* [Records supplied]:
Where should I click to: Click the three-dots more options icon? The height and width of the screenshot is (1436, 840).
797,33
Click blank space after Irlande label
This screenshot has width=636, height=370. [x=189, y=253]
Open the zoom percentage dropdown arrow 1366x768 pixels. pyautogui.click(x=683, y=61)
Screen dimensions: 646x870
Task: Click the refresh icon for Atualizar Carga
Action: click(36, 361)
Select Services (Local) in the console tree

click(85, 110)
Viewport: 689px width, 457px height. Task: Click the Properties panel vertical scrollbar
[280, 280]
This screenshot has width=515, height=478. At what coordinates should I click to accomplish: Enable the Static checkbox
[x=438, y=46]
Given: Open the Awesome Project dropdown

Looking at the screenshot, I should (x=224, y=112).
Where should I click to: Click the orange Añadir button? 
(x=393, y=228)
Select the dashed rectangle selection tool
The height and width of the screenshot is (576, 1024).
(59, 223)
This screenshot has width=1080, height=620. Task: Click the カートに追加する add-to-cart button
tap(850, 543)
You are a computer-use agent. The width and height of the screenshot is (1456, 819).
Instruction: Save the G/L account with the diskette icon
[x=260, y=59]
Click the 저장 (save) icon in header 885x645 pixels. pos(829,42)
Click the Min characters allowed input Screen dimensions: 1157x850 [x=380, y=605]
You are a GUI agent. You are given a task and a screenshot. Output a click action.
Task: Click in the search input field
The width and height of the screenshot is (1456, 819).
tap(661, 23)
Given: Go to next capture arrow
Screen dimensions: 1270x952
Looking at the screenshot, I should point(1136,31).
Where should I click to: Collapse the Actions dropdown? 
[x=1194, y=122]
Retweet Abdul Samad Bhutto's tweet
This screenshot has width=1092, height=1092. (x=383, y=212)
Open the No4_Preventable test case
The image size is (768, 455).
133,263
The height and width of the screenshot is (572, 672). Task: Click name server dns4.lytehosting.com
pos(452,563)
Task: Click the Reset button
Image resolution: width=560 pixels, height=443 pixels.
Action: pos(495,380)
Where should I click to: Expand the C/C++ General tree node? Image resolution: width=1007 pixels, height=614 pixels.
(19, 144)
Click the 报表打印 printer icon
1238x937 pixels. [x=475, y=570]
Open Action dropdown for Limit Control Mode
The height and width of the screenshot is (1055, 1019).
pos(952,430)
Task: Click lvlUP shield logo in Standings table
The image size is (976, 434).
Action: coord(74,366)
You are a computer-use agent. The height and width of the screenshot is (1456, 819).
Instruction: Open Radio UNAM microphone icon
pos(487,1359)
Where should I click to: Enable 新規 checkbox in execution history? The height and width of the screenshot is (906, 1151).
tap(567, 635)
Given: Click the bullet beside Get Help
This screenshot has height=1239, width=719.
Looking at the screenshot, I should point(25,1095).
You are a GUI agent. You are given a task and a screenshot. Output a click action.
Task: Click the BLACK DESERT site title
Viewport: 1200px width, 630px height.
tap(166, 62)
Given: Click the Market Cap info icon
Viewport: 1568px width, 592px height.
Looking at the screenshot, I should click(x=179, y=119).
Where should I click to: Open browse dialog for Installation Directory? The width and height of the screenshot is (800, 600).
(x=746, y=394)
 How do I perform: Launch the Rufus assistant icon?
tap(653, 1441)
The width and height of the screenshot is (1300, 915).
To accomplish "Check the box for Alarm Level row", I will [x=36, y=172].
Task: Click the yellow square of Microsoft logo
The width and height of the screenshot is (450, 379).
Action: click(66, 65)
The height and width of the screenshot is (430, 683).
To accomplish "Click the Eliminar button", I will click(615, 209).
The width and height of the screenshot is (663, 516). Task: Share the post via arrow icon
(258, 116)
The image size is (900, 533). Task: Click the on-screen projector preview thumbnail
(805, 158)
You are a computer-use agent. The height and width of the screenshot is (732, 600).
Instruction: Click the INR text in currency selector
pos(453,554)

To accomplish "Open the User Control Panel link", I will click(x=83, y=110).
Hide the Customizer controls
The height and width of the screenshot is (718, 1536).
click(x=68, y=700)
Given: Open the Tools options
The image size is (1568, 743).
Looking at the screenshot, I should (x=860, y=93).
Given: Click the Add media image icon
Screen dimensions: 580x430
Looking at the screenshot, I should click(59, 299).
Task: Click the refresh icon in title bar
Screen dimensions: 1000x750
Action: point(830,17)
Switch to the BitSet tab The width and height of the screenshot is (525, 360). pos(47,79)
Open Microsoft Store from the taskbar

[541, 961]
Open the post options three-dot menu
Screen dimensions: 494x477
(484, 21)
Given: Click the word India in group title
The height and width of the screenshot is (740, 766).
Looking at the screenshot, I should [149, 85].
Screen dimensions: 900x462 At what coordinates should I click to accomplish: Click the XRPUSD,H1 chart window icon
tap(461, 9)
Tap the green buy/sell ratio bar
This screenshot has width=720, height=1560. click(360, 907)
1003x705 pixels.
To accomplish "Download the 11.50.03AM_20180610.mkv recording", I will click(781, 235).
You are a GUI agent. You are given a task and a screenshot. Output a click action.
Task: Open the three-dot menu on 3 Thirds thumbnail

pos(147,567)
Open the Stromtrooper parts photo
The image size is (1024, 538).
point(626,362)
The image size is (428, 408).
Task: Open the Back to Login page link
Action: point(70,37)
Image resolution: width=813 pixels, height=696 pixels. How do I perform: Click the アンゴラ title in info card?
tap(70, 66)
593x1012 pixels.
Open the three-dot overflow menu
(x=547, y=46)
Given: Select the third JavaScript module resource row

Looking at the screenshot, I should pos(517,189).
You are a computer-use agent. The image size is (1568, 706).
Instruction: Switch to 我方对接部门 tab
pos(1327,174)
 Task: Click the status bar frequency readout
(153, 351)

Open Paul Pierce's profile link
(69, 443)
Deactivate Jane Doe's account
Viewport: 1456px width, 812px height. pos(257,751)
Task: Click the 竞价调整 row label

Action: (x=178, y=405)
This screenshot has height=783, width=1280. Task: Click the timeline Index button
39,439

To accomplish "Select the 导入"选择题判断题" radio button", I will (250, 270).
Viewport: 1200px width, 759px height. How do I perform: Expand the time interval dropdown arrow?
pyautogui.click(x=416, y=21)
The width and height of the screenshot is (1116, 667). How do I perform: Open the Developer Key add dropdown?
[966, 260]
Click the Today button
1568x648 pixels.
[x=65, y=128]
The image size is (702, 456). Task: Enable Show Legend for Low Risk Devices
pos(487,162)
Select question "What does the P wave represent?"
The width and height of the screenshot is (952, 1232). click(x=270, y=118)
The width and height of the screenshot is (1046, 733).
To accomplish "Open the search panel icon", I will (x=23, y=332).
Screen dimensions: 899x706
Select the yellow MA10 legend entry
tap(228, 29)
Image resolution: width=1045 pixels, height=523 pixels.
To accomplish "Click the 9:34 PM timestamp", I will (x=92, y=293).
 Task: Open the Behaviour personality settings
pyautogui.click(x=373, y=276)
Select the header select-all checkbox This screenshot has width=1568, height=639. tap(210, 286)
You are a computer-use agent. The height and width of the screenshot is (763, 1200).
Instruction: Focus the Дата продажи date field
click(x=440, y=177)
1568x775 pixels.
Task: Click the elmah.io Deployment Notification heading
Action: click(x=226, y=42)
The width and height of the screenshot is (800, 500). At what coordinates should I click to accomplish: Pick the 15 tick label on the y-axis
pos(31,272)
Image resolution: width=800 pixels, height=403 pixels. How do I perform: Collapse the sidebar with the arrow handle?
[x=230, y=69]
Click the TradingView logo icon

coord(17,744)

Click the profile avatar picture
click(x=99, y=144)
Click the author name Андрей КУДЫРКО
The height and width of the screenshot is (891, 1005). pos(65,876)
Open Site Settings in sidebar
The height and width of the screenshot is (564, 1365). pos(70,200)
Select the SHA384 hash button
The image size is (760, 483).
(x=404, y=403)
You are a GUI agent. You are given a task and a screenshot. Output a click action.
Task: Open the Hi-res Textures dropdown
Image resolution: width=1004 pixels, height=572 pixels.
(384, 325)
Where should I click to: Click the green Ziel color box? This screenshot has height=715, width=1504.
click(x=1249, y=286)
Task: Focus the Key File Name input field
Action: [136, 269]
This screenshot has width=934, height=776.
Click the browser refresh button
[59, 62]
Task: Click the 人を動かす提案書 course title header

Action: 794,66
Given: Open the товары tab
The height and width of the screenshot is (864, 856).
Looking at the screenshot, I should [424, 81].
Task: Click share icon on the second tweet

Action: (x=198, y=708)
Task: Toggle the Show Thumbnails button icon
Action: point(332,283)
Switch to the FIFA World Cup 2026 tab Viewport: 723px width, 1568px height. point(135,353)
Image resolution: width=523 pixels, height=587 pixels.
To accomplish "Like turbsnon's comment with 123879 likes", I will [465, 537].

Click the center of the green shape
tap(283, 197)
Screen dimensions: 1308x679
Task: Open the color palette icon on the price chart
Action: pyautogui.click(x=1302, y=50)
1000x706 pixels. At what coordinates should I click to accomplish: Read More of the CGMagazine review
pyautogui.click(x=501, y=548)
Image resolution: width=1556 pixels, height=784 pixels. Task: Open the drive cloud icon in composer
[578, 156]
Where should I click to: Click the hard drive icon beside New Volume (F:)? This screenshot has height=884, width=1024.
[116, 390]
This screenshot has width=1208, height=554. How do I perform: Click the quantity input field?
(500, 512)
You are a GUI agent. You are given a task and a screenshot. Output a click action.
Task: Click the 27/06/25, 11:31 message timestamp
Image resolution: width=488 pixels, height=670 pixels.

* [Exercise instructions]: The answer must consist of each line from the data that includes the string "timestamp".

* [Result of this task]:
To accomplish "Click the 9:34 PM timestamp", I will (x=92, y=293).
Task: Click the 27/06/25, 11:31 message timestamp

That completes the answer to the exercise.